:: WORK ORDER ::
In the listing below, every entry should be duplicated exactly.

:: EXTRACTED ENTRIES ::
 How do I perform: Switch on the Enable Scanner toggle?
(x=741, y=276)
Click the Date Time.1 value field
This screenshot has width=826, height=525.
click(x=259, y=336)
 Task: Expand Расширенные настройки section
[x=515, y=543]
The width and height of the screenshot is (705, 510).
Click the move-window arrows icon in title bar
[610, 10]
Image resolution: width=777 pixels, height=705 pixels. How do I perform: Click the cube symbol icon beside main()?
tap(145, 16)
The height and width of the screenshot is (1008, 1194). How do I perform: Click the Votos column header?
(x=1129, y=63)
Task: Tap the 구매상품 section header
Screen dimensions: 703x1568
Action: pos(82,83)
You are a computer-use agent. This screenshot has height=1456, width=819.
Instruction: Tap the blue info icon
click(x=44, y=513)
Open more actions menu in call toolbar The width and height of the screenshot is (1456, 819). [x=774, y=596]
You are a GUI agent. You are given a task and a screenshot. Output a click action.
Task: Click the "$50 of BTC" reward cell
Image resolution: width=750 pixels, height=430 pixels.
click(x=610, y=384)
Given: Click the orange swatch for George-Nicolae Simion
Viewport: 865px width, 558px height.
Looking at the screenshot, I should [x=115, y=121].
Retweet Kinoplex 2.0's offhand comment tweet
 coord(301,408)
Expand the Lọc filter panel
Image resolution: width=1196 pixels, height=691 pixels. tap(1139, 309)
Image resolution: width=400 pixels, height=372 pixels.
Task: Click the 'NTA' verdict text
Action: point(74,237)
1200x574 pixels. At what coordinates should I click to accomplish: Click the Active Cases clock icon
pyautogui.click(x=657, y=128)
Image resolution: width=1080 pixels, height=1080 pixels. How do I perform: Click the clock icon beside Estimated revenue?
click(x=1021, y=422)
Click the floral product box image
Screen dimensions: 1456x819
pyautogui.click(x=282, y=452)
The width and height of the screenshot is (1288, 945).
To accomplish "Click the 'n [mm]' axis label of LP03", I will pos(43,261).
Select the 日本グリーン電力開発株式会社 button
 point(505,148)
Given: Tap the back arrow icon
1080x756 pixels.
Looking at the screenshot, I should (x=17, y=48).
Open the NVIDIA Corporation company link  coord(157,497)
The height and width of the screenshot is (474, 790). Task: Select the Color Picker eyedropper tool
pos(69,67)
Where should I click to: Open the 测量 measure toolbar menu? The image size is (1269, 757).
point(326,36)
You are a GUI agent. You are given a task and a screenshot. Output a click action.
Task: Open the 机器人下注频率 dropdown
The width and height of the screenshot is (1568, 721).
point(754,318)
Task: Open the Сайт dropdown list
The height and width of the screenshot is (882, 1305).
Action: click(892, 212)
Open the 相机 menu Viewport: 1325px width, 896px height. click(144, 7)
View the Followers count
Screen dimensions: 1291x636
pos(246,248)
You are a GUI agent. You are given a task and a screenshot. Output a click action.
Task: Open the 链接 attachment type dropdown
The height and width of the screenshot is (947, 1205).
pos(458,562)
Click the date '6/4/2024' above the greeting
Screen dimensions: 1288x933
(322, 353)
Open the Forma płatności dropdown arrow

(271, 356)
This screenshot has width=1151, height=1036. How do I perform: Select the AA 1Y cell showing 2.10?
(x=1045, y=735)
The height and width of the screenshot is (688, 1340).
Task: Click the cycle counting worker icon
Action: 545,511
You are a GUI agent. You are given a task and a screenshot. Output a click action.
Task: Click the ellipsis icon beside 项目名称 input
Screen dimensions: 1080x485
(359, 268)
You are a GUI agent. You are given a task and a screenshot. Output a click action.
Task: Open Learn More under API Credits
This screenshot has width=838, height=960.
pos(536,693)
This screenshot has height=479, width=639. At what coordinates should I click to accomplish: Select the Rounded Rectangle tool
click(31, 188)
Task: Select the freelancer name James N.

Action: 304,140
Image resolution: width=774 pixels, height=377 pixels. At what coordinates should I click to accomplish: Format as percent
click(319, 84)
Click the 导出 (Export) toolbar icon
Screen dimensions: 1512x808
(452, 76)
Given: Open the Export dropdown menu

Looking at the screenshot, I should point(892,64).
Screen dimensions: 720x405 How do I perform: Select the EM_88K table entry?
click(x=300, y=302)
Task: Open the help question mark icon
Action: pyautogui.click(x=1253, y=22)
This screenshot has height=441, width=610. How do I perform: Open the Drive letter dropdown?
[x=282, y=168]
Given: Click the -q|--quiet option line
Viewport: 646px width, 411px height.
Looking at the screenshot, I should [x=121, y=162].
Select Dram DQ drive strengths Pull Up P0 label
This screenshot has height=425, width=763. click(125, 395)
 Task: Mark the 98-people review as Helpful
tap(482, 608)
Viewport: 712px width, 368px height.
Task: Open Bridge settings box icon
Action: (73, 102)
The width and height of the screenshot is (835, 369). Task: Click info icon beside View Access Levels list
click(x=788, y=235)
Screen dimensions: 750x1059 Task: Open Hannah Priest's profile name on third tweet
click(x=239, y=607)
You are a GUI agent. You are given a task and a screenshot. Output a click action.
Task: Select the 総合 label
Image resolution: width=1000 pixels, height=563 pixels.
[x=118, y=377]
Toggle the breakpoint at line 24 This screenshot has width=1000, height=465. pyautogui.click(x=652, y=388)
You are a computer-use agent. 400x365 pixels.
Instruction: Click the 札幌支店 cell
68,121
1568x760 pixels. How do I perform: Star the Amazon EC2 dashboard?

:: REPLY TO THE EXERCISE ::
 How do I perform: Switch on the Enable Scanner toggle?
(x=741, y=276)
Click the Date Time.1 value field
This screenshot has width=826, height=525.
click(x=259, y=336)
 Task: Expand Расширенные настройки section
[x=515, y=543]
The width and height of the screenshot is (705, 510).
Click the move-window arrows icon in title bar
[610, 10]
Image resolution: width=777 pixels, height=705 pixels. How do I perform: Click the cube symbol icon beside main()?
tap(145, 16)
The height and width of the screenshot is (1008, 1194). How do I perform: Click the Votos column header?
(x=1129, y=63)
Task: Tap the 구매상품 section header
Screen dimensions: 703x1568
Action: pos(82,83)
You are a computer-use agent. This screenshot has height=1456, width=819.
Instruction: Tap the blue info icon
click(x=44, y=513)
Open more actions menu in call toolbar The width and height of the screenshot is (1456, 819). [x=774, y=596]
You are a GUI agent. You are given a task and a screenshot. Output a click action.
Task: Click the "$50 of BTC" reward cell
Image resolution: width=750 pixels, height=430 pixels.
click(x=610, y=384)
Given: Click the orange swatch for George-Nicolae Simion
Viewport: 865px width, 558px height.
Looking at the screenshot, I should [x=115, y=121].
Retweet Kinoplex 2.0's offhand comment tweet
 coord(301,408)
Expand the Lọc filter panel
Image resolution: width=1196 pixels, height=691 pixels. tap(1139, 309)
Image resolution: width=400 pixels, height=372 pixels.
Task: Click the 'NTA' verdict text
Action: point(74,237)
1200x574 pixels. At what coordinates should I click to accomplish: Click the Active Cases clock icon
pyautogui.click(x=657, y=128)
Image resolution: width=1080 pixels, height=1080 pixels. How do I perform: Click the clock icon beside Estimated revenue?
click(x=1021, y=422)
Click the floral product box image
Screen dimensions: 1456x819
pyautogui.click(x=282, y=452)
The width and height of the screenshot is (1288, 945).
To accomplish "Click the 'n [mm]' axis label of LP03", I will pos(43,261).
Select the 日本グリーン電力開発株式会社 button
 point(505,148)
Given: Tap the back arrow icon
1080x756 pixels.
Looking at the screenshot, I should (x=17, y=48).
Open the NVIDIA Corporation company link  coord(157,497)
The height and width of the screenshot is (474, 790). Task: Select the Color Picker eyedropper tool
pos(69,67)
Where should I click to: Open the 测量 measure toolbar menu? The image size is (1269, 757).
point(326,36)
You are a GUI agent. You are given a task and a screenshot. Output a click action.
Task: Open the 机器人下注频率 dropdown
The width and height of the screenshot is (1568, 721).
point(754,318)
Task: Open the Сайт dropdown list
The height and width of the screenshot is (882, 1305).
Action: click(892, 212)
Open the 相机 menu Viewport: 1325px width, 896px height. click(144, 7)
View the Followers count
Screen dimensions: 1291x636
pos(246,248)
You are a GUI agent. You are given a task and a screenshot. Output a click action.
Task: Open the 链接 attachment type dropdown
The height and width of the screenshot is (947, 1205).
pos(458,562)
Click the date '6/4/2024' above the greeting
Screen dimensions: 1288x933
(322, 353)
Open the Forma płatności dropdown arrow

(271, 356)
This screenshot has width=1151, height=1036. How do I perform: Select the AA 1Y cell showing 2.10?
(x=1045, y=735)
The height and width of the screenshot is (688, 1340).
Task: Click the cycle counting worker icon
Action: 545,511
You are a GUI agent. You are given a task and a screenshot. Output a click action.
Task: Click the ellipsis icon beside 项目名称 input
Screen dimensions: 1080x485
(359, 268)
You are a GUI agent. You are given a task and a screenshot. Output a click action.
Task: Open Learn More under API Credits
This screenshot has width=838, height=960.
pos(536,693)
This screenshot has height=479, width=639. At what coordinates should I click to accomplish: Select the Rounded Rectangle tool
click(31, 188)
Task: Select the freelancer name James N.

Action: 304,140
Image resolution: width=774 pixels, height=377 pixels. At what coordinates should I click to accomplish: Format as percent
click(319, 84)
Click the 导出 (Export) toolbar icon
Screen dimensions: 1512x808
(452, 76)
Given: Open the Export dropdown menu

Looking at the screenshot, I should point(892,64).
Screen dimensions: 720x405 How do I perform: Select the EM_88K table entry?
click(x=300, y=302)
Task: Open the help question mark icon
Action: pyautogui.click(x=1253, y=22)
This screenshot has height=441, width=610. How do I perform: Open the Drive letter dropdown?
[x=282, y=168]
Given: Click the -q|--quiet option line
Viewport: 646px width, 411px height.
Looking at the screenshot, I should [x=121, y=162].
Select Dram DQ drive strengths Pull Up P0 label
This screenshot has height=425, width=763. click(125, 395)
 Task: Mark the 98-people review as Helpful
tap(482, 608)
Viewport: 712px width, 368px height.
Task: Open Bridge settings box icon
Action: (73, 102)
The width and height of the screenshot is (835, 369). Task: Click info icon beside View Access Levels list
click(x=788, y=235)
Screen dimensions: 750x1059 Task: Open Hannah Priest's profile name on third tweet
click(x=239, y=607)
You are a GUI agent. You are given a task and a screenshot. Output a click action.
Task: Select the 総合 label
Image resolution: width=1000 pixels, height=563 pixels.
[x=118, y=377]
Toggle the breakpoint at line 24 This screenshot has width=1000, height=465. pyautogui.click(x=652, y=388)
You are a computer-use agent. 400x365 pixels.
Instruction: Click the 札幌支店 cell
68,121
1568x760 pixels. How do I perform: Star the Amazon EC2 dashboard?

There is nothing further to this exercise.